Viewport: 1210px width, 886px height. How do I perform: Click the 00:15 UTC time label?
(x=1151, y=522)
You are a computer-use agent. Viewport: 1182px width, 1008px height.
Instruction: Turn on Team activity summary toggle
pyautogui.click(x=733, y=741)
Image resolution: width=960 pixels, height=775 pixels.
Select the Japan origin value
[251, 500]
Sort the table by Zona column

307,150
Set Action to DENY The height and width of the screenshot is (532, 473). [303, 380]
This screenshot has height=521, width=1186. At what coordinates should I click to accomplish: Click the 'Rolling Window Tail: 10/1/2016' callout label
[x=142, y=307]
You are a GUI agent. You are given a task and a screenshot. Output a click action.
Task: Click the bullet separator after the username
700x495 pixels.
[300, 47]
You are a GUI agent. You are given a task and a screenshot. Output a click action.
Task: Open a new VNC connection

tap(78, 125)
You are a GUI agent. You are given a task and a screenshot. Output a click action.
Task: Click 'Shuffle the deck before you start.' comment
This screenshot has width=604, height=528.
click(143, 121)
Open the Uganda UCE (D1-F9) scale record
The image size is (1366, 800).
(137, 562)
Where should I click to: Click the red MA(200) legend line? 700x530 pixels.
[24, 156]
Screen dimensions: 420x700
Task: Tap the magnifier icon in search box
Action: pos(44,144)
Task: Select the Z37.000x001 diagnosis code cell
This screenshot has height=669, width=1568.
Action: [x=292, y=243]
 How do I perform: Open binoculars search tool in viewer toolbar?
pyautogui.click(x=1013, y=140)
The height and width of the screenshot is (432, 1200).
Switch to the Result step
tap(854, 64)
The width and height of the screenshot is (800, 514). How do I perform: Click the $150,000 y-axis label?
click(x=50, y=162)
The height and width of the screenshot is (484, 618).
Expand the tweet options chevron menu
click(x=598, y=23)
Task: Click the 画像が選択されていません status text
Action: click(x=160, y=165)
────────────────
--- EXERCISE ---
Set down the data in full, word for word.

--- OUTPUT OF THE TASK ---
Viewport: 1210px width, 886px height. How do I perform: Click the 00:15 UTC time label?
(x=1151, y=522)
You are a computer-use agent. Viewport: 1182px width, 1008px height.
Instruction: Turn on Team activity summary toggle
pyautogui.click(x=733, y=741)
Image resolution: width=960 pixels, height=775 pixels.
Select the Japan origin value
[251, 500]
Sort the table by Zona column

307,150
Set Action to DENY The height and width of the screenshot is (532, 473). [303, 380]
This screenshot has height=521, width=1186. At what coordinates should I click to accomplish: Click the 'Rolling Window Tail: 10/1/2016' callout label
[x=142, y=307]
You are a GUI agent. You are given a task and a screenshot. Output a click action.
Task: Click the bullet separator after the username
700x495 pixels.
[300, 47]
You are a GUI agent. You are given a task and a screenshot. Output a click action.
Task: Open a new VNC connection

tap(78, 125)
You are a GUI agent. You are given a task and a screenshot. Output a click action.
Task: Click 'Shuffle the deck before you start.' comment
This screenshot has width=604, height=528.
click(143, 121)
Open the Uganda UCE (D1-F9) scale record
The image size is (1366, 800).
(137, 562)
Where should I click to: Click the red MA(200) legend line? 700x530 pixels.
[24, 156]
Screen dimensions: 420x700
Task: Tap the magnifier icon in search box
Action: pos(44,144)
Task: Select the Z37.000x001 diagnosis code cell
This screenshot has height=669, width=1568.
Action: [x=292, y=243]
 How do I perform: Open binoculars search tool in viewer toolbar?
pyautogui.click(x=1013, y=140)
The height and width of the screenshot is (432, 1200).
Switch to the Result step
tap(854, 64)
The width and height of the screenshot is (800, 514). How do I perform: Click the $150,000 y-axis label?
click(x=50, y=162)
The height and width of the screenshot is (484, 618).
Expand the tweet options chevron menu
click(x=598, y=23)
Task: Click the 画像が選択されていません status text
Action: click(x=160, y=165)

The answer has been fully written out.